It has 4.8 million users--about a quarter of the 17 million academics and graduate students worldwide
Looks like they're hitting critical mass. I love the idea that this is liberating and making easily discoverable the world's academic papers that our taxes are paying for.I'm also delighted that Khosla Ventures are giving this room to breathe. "Khosla does appear to be increasingly open to investing in startups that have a social mission and a business model. This is often referred to as 'impact investing'"
Annoyingly, you have to register an account and log in to download any papers. The uploader doesn't have any control over this. It's still free, but distinctly worse than arXiv, or heck, even the classic academic homepage with PDFs on it, both of which already exist.
I would guess this also inflates their membership count, which is, I assume, the reason for the requirement. I myself never use academia.edu when I can help it, but I have an account because I must sometimes log in when someone has chosen to host their paper there instead of somewhere better.
I agree that the platform is growing quickly and I wish them the best, but I don't think they have 25% of the world's academics right now.
It's great to see papers published in the open (I assume this is the Personal Version of papers), but in order to participate in the academic process, you have to cite the Version of Record.
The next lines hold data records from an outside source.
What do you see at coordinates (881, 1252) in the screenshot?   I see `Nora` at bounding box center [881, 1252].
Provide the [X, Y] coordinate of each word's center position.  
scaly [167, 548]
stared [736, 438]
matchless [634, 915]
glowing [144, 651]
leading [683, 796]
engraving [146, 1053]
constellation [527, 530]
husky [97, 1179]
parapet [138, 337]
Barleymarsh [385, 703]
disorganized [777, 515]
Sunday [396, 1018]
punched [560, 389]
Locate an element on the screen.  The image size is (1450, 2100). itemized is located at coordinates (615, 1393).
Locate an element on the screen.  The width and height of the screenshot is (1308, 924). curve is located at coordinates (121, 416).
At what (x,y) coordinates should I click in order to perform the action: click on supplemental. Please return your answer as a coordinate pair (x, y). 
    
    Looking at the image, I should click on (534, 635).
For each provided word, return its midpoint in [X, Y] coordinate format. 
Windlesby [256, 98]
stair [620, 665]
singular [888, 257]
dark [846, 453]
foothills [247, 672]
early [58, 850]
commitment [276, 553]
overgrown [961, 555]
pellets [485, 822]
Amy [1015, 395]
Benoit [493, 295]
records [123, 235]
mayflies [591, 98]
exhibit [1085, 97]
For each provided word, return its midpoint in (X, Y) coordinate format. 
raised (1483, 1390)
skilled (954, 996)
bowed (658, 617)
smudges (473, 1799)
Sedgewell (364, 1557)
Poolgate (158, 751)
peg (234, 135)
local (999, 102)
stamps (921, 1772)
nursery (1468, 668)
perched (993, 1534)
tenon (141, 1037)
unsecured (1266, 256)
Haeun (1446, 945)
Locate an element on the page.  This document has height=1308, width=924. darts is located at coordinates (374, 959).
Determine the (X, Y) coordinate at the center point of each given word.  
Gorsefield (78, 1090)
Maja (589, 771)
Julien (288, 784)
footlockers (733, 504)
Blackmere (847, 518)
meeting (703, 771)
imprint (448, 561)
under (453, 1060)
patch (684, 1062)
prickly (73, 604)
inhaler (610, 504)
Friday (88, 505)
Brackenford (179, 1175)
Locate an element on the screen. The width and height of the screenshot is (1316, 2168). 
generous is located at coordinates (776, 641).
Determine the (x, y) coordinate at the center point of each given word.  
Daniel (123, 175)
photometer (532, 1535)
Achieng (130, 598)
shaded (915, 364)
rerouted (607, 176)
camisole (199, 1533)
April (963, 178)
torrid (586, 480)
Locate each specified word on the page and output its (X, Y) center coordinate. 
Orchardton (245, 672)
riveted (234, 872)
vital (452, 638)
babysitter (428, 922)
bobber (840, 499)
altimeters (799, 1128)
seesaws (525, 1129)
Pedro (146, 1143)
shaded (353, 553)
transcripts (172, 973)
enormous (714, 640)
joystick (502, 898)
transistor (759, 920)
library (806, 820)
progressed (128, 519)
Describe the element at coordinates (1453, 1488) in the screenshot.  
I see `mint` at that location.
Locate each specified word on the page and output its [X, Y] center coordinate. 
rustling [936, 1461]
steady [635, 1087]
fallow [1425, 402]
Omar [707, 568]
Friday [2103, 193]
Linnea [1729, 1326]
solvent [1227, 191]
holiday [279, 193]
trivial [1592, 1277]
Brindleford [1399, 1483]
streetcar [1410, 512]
As I understand it (I'm new to the industry) publishers are starting to realise that if they don't provide free access to government funded papers then their revenue streams will dry up.
That statistic looks spurious to me. Around 20% of my academia.edu contacts are 'independent researchers'. I'm not a heavy user of the site, and I pay little attention to it.
I can tell you from experience that getting buy in from mid to senior academics for this kind of thing is really tough as it doesn't add value to what they do in pre-existing ways already. The current bureaucratic cost cutting environment in universities doesn't help either.
The real question is, how many active weekly users does Academia.edu have?
Let freedom ring!
Personally, I wish him well. I think academic journals are a very worthy target of disruption.
They have some interesting features (such as feeds of recent articles organized by journal you can sign up for), but by far the most important feature of academia.edu is growing academia.edu.
Having said that, I haven't found Academia.edu useful. I like Google Scholar better, and that has plenty of problems.
This Onion talk put it really well: https://www.youtube.com/watch?feature=player_embedded&v=w8c_...
@afandian NOT OPENSOURCE! Not worth it for academia.
Generally speaking, I really don't get what's good about those platforms. Can anyone try to explain why people keep using it for another thing than peer-pressure?? I mean you upload a damn pdf with some meta-data attached to it. What's so hard? Use XMPP/IRC or Usenet for the communication and you're set, I must be dumb. I don't see why there is a need for those "new social networks". When email/mailing-lists/irc/xmpp/usenet/forums etc. already exist.
Sometimes a businessperson spots an opportunity and exploits it. Sometimes people who all have a common problem get together and try to solve it.
Is Hacker News about hacking or about lame web-2.0 bubble business bullshit?
I read lots of academic papers and I find them in two ways. One, is that I google for them. And the second is by following up references in papers to find a particular author's web page where they usually have lots of info about their work including a complete list of papers that they have published. Often these are very old school web pages that were started circa 1992 or so. The WWW only went public in 1990.
Ever since academia moved onto the Internet in around 1990, they have been innovating with bibliographic servers that go far beyond a web search engine. It is nice to see some more incremental improvements but the hype about it being radical and new does more harm than help.